Friday, July 25, 2008

#12 - When People of All Races Hang Out Together


(A JAM C) I remember the first time I was really confronted with the complexities of being mixed black and white.  I was in 8th grade and I had just moved to a new state.  It was my first day of school at my middle school, and things were going great until it came time for lunch.  I remember walking in to the cafeteria, and what I saw amazed me.  All of the black students were sitting at their tables together, and so were all of the white students.

In grade school I never had to face this issue, because we always sat by our class.  In 7th grade, I went to a school with maybe four black people, and so I didn't have to worry about it.  So here I was in 8th grade, and I remembered it clearly... where should I sit?  After standing there dumbfounded, I noticed a small table in the corner of the room that had one black guy, and the rest white guys.  I didn't know any of them, but it didn't matter, because I really didn't know anybody.

After about a minute, a black girl came up to me and asked me "are you Kendall?"  She knew about a tall, dark, and handsome transfer student from a neighboring school who was the quarterback of our football team, and she must have wanted to get to him first.  Why then did she think I was him?  I don't know.  I replied and told her that I wasn't Kendall, but her response was one I'll never forget.  She said "it doesn't matter, sit with us anyway."  I had just gotten a glimpse of this girl's world.  She saw me sitting at what in her eyes was the wrong table, and so she felt the need to make everything right.  To this day, I insist that I'm more black than I am white because of several experiences like that.

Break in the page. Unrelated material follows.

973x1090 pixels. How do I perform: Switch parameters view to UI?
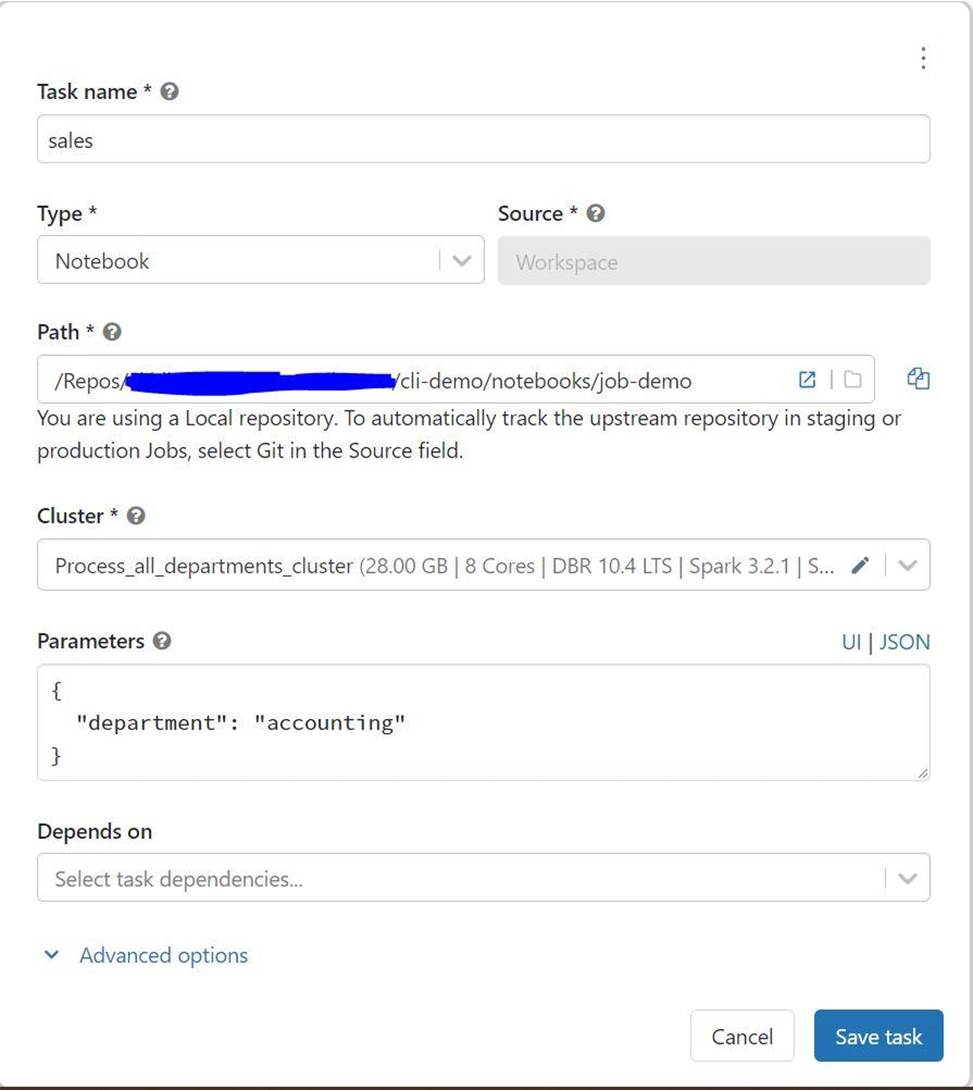click(x=851, y=642)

I remember coming home and telling my step-father about the situation.  It was disturbing to me.  Being my innocent 13 year old self, I had just experienced a paradigm shift.  Why do the black students not hang out with the white ones and vice versa?  I was completely shocked, and I had no idea why it was like that.  13 years later, I have come to notice that black people almost always hang out with other black people, and white people do the same.  Hispanic people are even worse, and asians set the bar at its absolute limit.  If you're asian and you're offended by that comment, just think about it.  Think about what would happen if a person of a different race walked up to a group of Asians, and tried to talk to some of them.  It would be very awkward for all involved, and you know it.  I know, because I have tried to do it.  It just isn't happening.

How awesome do you think it is to a biracial person when we notice people of other races hanging out together?  I can't even begin to describe it to you.  Some of the most segregated places in America are some of the places that should be the least segregated.  It's hard.  Where do we go?  What do we do?  Who do our parents hang out with if everybody else is hanging out with each other?  Those are all questions that we have to face when we see a lack of racial diversity in specific areas.